Untestable-Quality LLM-Based Legal Help
One can algorithmically use a computer to test the output of an LLM to see whether or not it "hallucinated" case law.
One can not algorithmically use a computer to test the output of an LLM to see whether or not it failed to output case law relevant-and-required to successfully defend a client, or to successfully prevail for one's plaintiff-client in a civil case.
If one needs a trained-in-the-law human to closely review and creatively think about an LLM's output ("What, if anything, is missing here?") to ensure high-quality results, then where's the advantage of using an LLM for this work? It'd be like working in a factory where one has a somewhat-dumb, somewhat-flakey "assistant" whom one has to constantly monitor to ensure they don't bypass the safety mechanisms, stick their hands into a dangerous machine, or do something which results in injury to the other workers: one has no time to do any of their own work, because they spend all their time monitoring their "assistant."

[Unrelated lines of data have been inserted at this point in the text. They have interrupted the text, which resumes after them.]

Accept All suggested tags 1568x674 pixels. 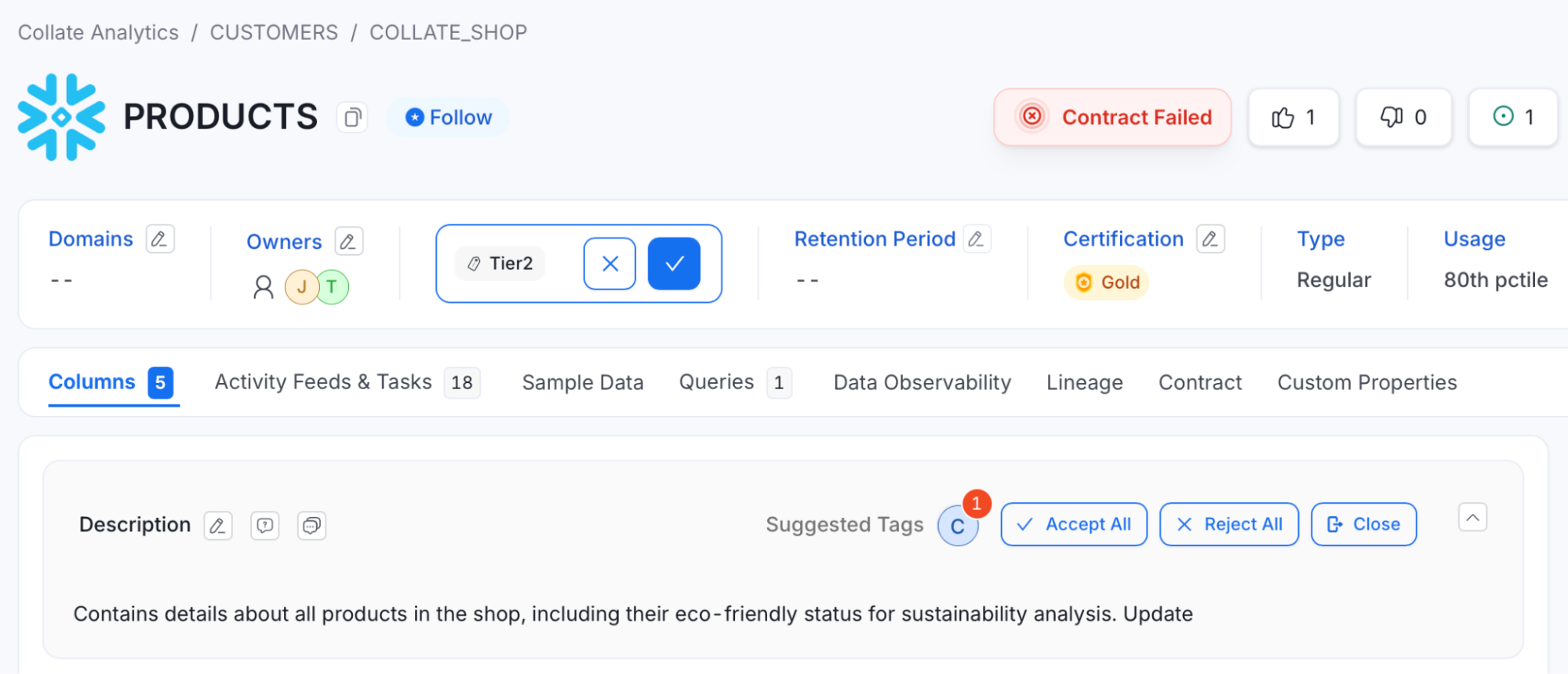tap(1074, 524)
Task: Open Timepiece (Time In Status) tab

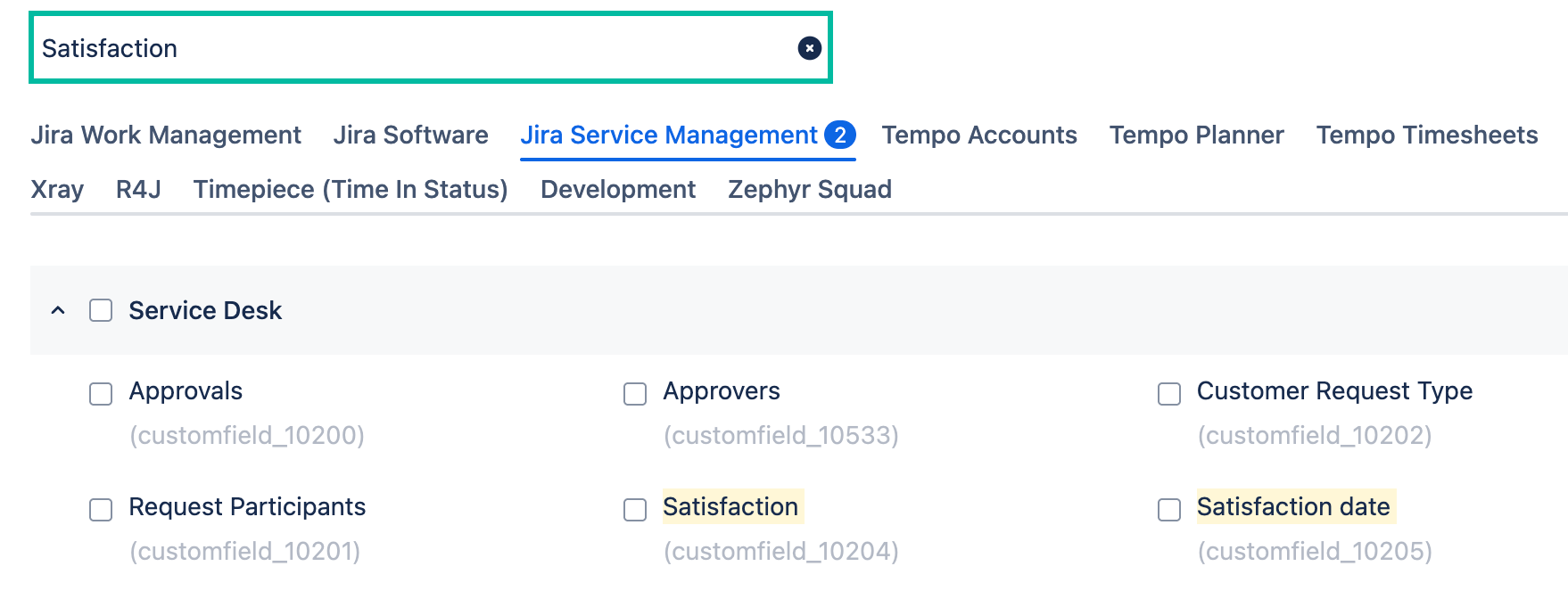Action: [351, 189]
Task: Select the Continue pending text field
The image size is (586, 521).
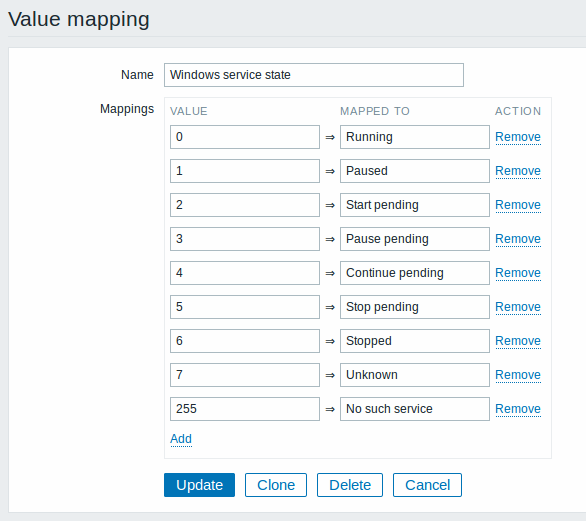Action: (415, 273)
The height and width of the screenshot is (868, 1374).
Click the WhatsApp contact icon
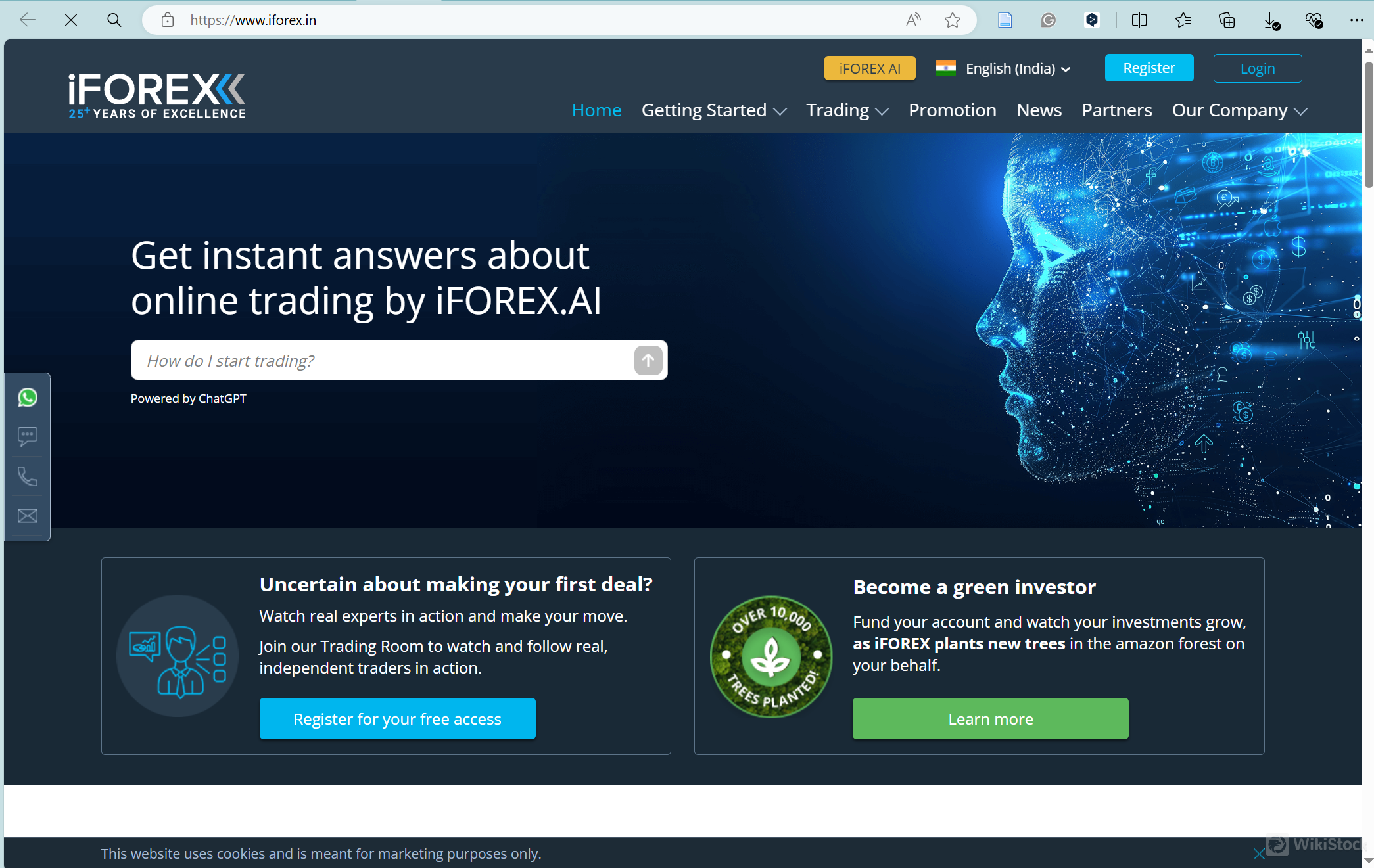(27, 397)
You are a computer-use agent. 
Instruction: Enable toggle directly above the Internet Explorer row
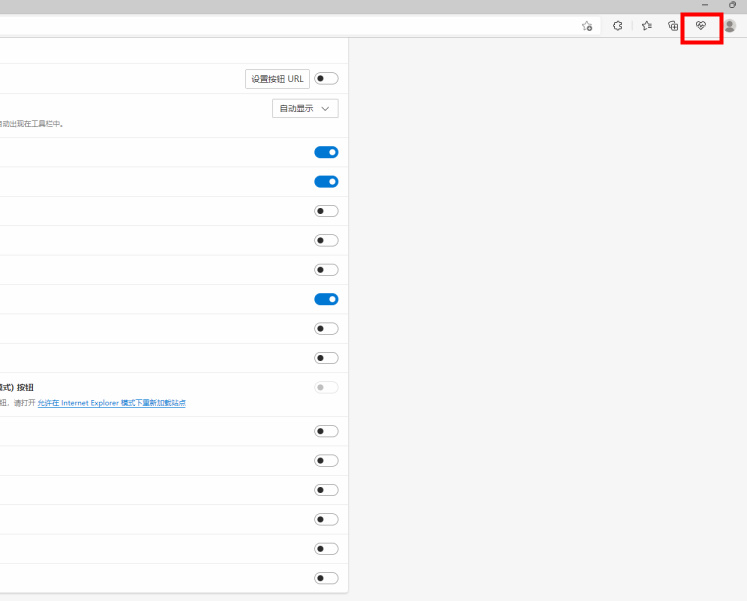pyautogui.click(x=326, y=358)
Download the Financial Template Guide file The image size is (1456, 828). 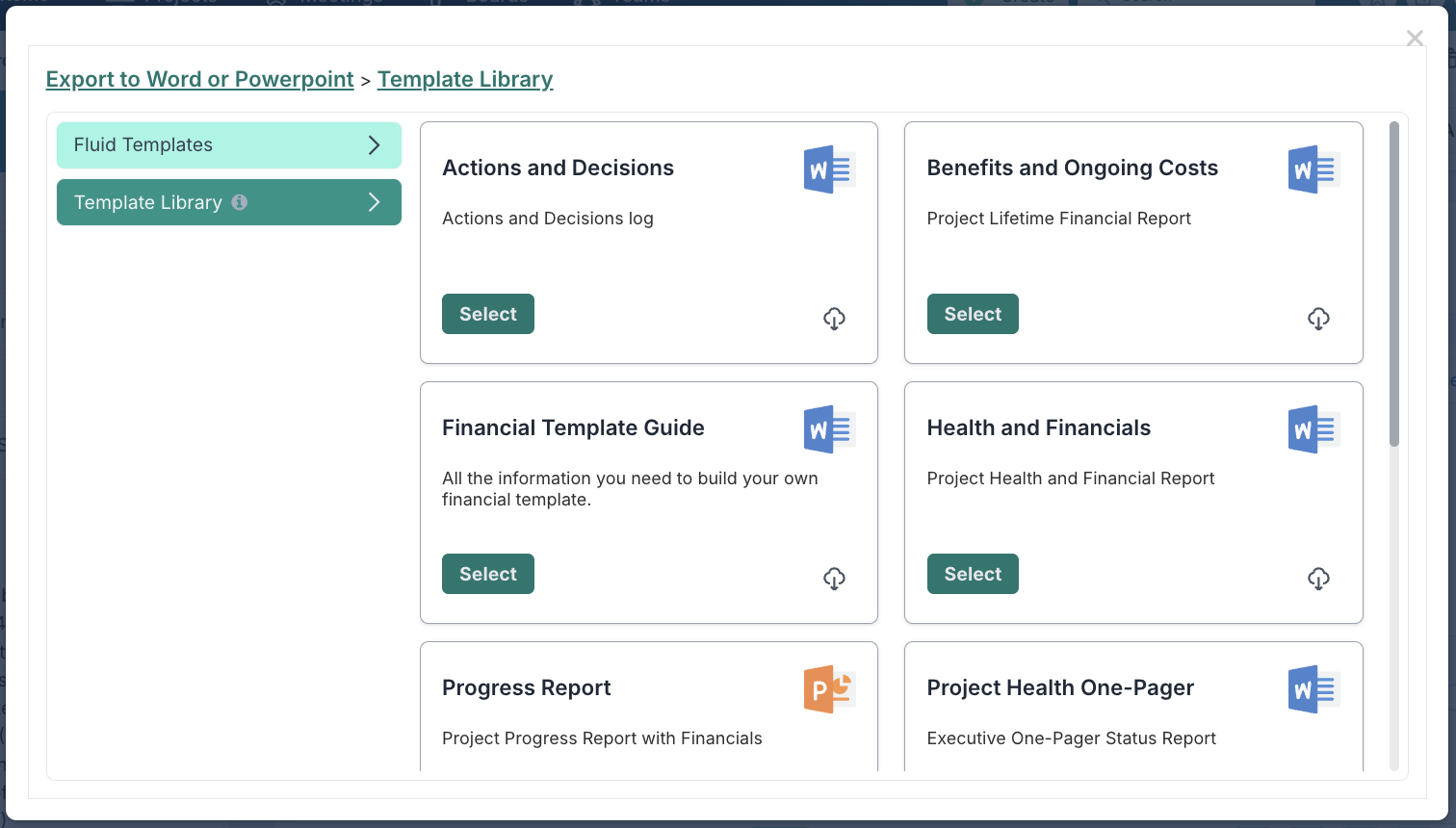(834, 578)
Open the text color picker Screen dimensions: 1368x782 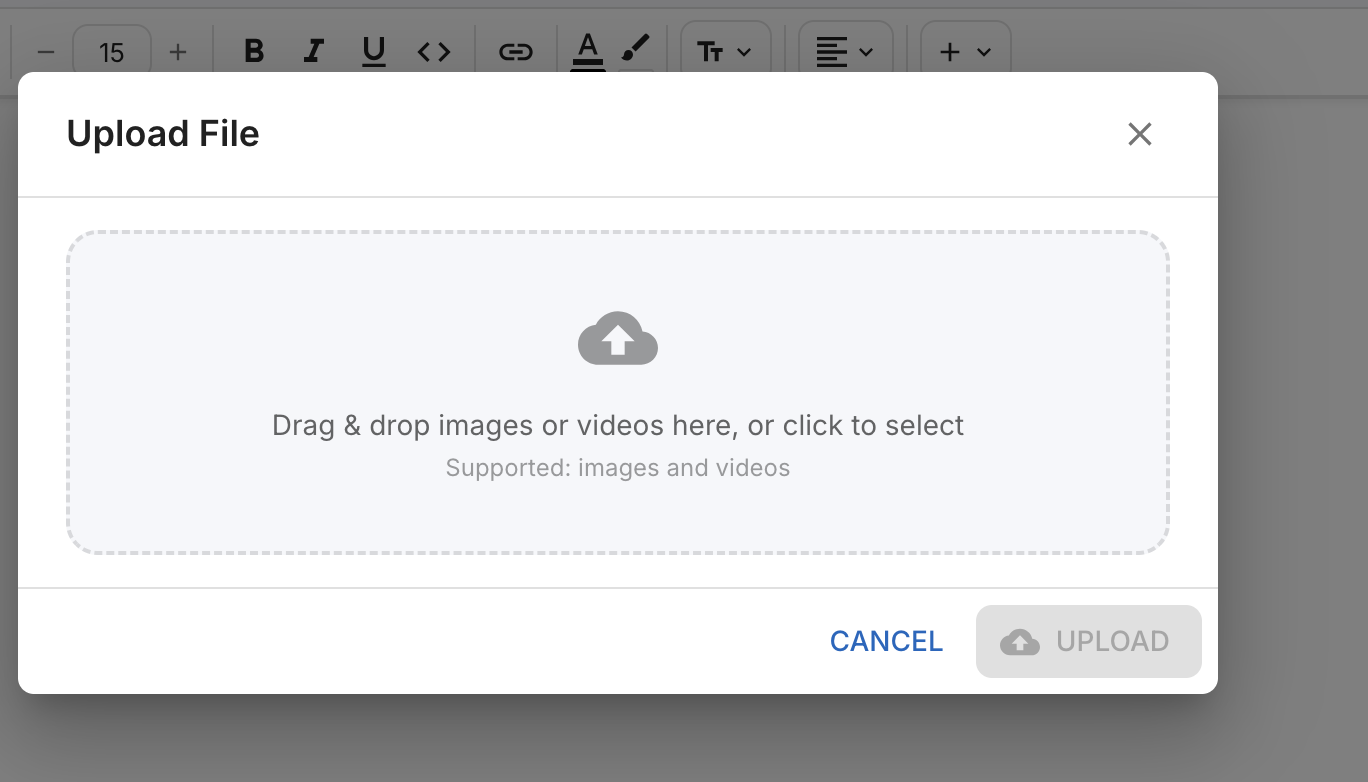(588, 49)
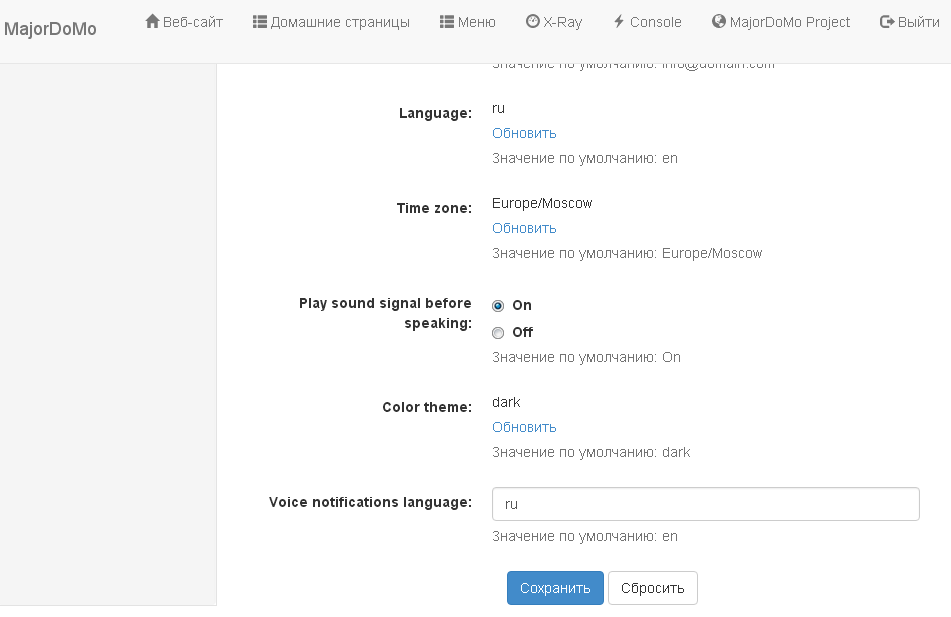
Task: Click the X-Ray clock icon
Action: (x=533, y=21)
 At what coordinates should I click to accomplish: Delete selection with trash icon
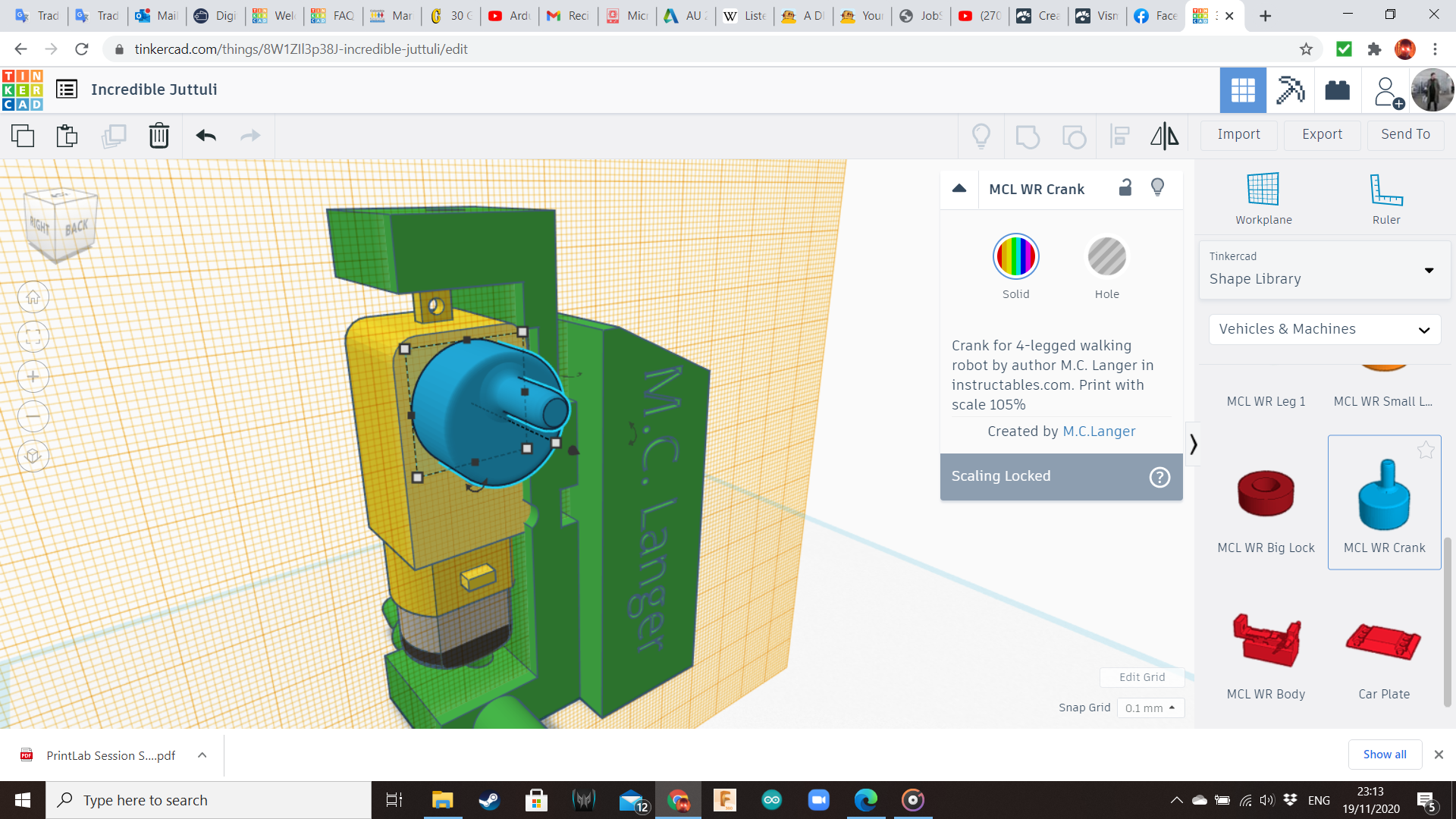[158, 136]
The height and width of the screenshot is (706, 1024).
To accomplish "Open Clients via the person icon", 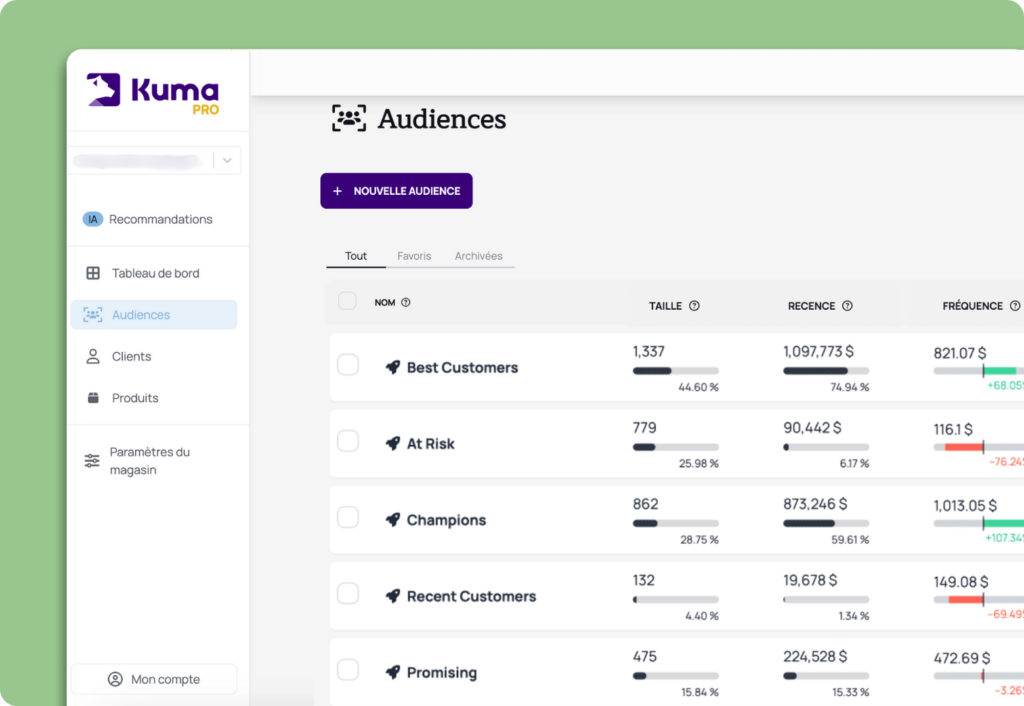I will coord(92,356).
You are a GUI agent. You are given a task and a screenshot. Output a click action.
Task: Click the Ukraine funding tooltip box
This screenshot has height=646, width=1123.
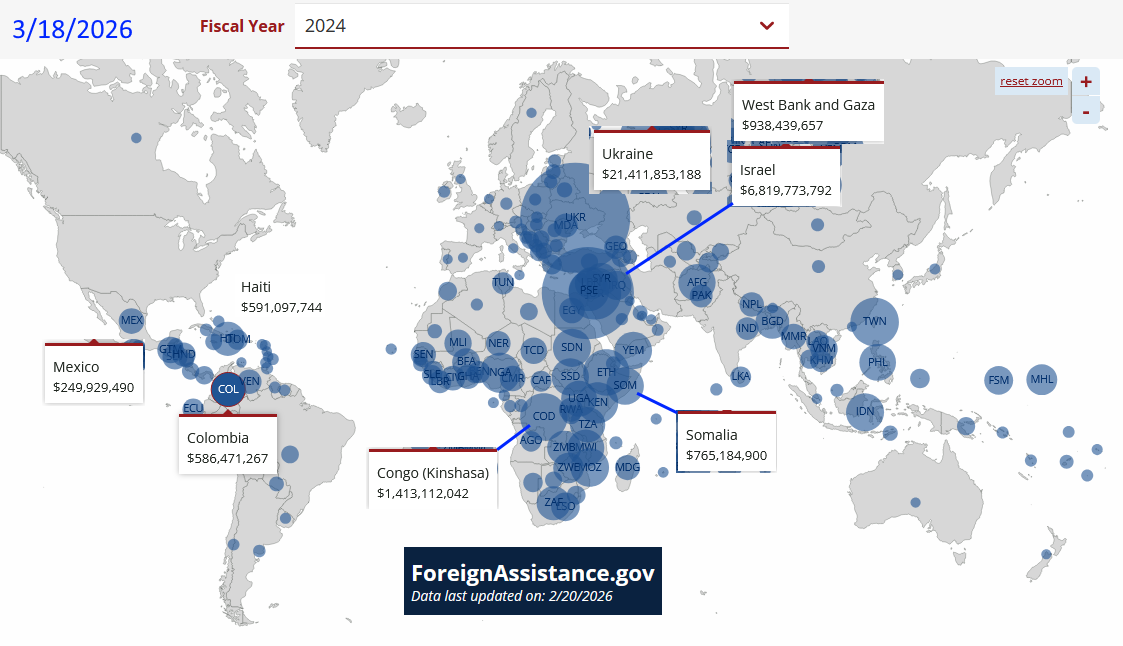click(x=651, y=163)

Given everything else constant, paying two people to do the same job formerly performed by one person is not a path to economic success.
Similarly, the output rate of cat.exe legal_cases.txt | LLM.EXE | supervisory_human is limited to the speed of the slowest performer: the human.
The only economically-useful way I can see LLMs used as "solicitors" is if the company using them does not properly monitor the LLMs' output and accepts that such legal advice will be lower-quality advice, vs the quality produced by an all-human legal team.